Ledit Protocole additionnel dénommé depuis « Protocole de Palerme » vise à « prévenir, réprimer et punir la traite des personnes, en particulier des femmes et des enfants ».

Ce Protocole est significatif à deux titres :
- En premier lieu, il donne la première définition internationalement reconnue de la traite des personnes ;
- En second lieu, il aborde, pour la première fois, toutes les formes de traite des personnes.

Ainsi, l’article 3 du Protocole de Palerme définit la traite des personnes comme :
« le recrutement, le transport, le transfert, l’hébergement ou l’accueil de personnes, par la menace de recours ou le recours à la force ou à d’autres formes de contrainte, par enlèvement, fraude, tromperie, abus d’autorité ou d’une situation de vulnérabilité, ou par l’offre ou l’acceptation de paiements ou d’avantages pour obtenir le consentement d’une personne ayant autorité sur une autre aux fins d’exploitation ».

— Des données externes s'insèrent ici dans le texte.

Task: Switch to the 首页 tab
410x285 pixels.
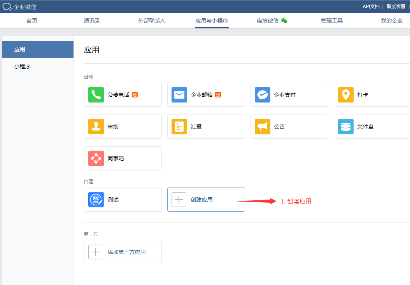Action: tap(32, 21)
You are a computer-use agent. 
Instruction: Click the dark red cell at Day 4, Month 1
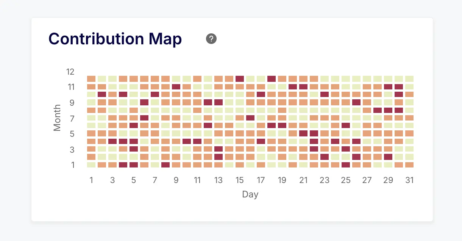coord(123,165)
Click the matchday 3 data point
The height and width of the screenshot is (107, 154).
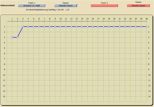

La visée sous-jacente de l’adoption de ce Protocole était d’inciter ses pays signataires, dont la Tunisie fait partie, à adopter des dispositifs légaux efficaces visant à interdire la traite humaine.

C’est dans ce contexte que la Tunisie a récemment légiféré sur la traite des personnes conformément aux obligations internationales qui lui incombent.

Reprenant l’esprit de la définition de la traite humaine issue du Protocole de Palerme, l’article 2 de la loi organique n° 2016-61 du 3 aout 2016 relative à la prévention et la lutte contre la traite des personnes définit la traite des personnes comme suit :
« Est considérée comme traite des personnes, l’attirement, le recrutement, le transport, le transfert, le détournement, le rapatriement, l’hébergement ou l’accueil de personnes, par le recours ou la menace de recours à la force ou aux armes ou à toutes autres formes de contrainte, d’enlèvement, de fraude, de tromperie, d’abus d’autorité ou d’une situation de vulnérabilité ou par l’offre ou l’acceptation de sommes d’argent ou avantages ou dons ou promesses de dons afin d’obtenir le consentement d’une personne ayant autorité sur une autre aux fins d’exploitation, quelle qu’en soit la forme, que cette exploitation soit commise par l’auteur de ces faits ou en vue de mettre cette personne à la disposition d’un tiers ».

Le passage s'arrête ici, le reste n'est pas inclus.